Rien ne peut se faire sans nous, souvent nous devons ressentir des chocs répétés, faire preuve de résilience de notre enfance jusqu’à la mort, le désir de vivre toujours nous fait nous relever.
Maintenant, je passe à « se changer ». Une prière connue par les Stoïciens disait : « Donnez-moi la sérénité d’accepter les choses que je ne peux pas changer, le courage de changer les choses que je peux changer, et la sagesse d’en connaître la différence ».
Dans le numéro de philosophie pratique (Mars/Avril 2014) je lis que le courage de changer les choses demande : « d’être conscient de ce qu’il advient de nos désirs de vie, en premier par la culture, avec l’idéologie dominante qui tend à nous faire renoncer, à nous faire croire que l’homme est mauvais par nature [….] ne pas remettre en cause les fondements sociaux et économiques, accepter les différents boucs émissaires [….] et accepter l’interprétation des événements qu’on nous propose, etc. ».
Refuser qu’on instrumentalise notre vie, c’est faire preuve de courage, cela ne va pas de soi, cela peut être source d’incertitude, de désarroi, mais cela en vaut la peine.
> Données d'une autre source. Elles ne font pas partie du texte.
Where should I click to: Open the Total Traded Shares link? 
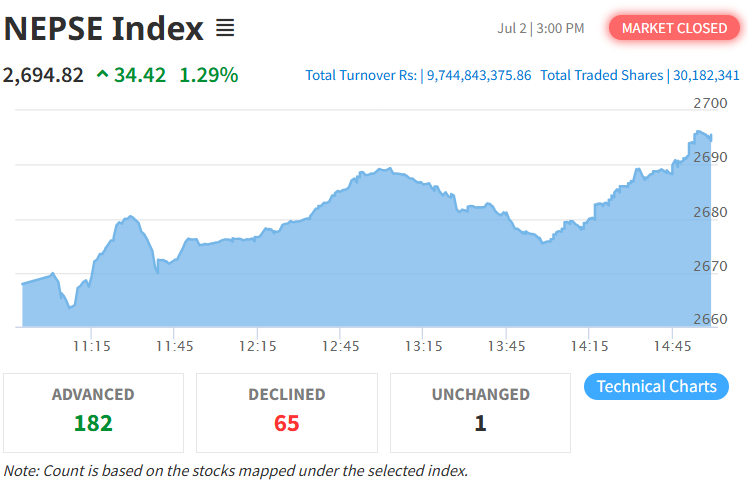click(x=640, y=75)
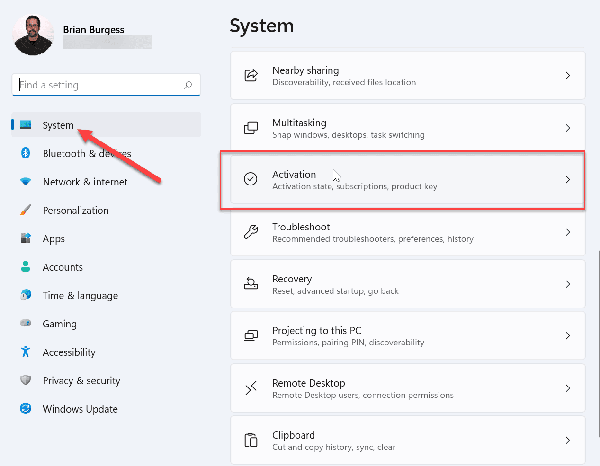Select Apps in the left navigation

tap(53, 239)
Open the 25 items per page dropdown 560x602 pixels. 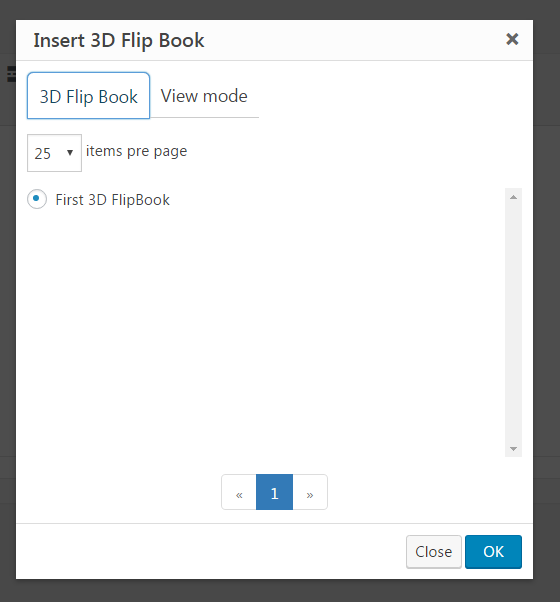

Cela vaut la peine de se connaître soi-même, en connaissant les autres, en comprenant les événements de la vie sociétale sous tous ses aspects.
Anatole France, lui, disait le contraire : « Je tiens la connaissance de soi comme une source de souci, d’inquiétudes et de tourments. Je me suis fréquenté le moins possible ».
Marguerite Yourcenar, croit le contraire, elle évoque le besoin d’échapper à l’existence qui lui était promise : « Le véritable lieu de naissance » dit-elle « est celui où l’on a porté pour la première fois un coup d’œil intelligent sur soi-même : mes premières patries ont été des livres ». Gustave Jung, lui, résume cela en peu de mots : « Ce qu’on ne veut pas savoir de soi-même finit par arriver de l’extérieur, comme un destin ».
Notre vie donc, est inséparable de celle des autres, des étrangers que nous rencontrons, qu’ils parlent notre langue ou non, le premier que nous avons connu, et qui nous connaît, c’est le visage étranger.
Dans « La pesanteur et la grâce » Simone Veil écrit : « Aimer un étranger comme soi-même implique comme contrepartie : s’aimer soi-même comme un étranger ».
Nous sommes nous, en intégrant l’autre.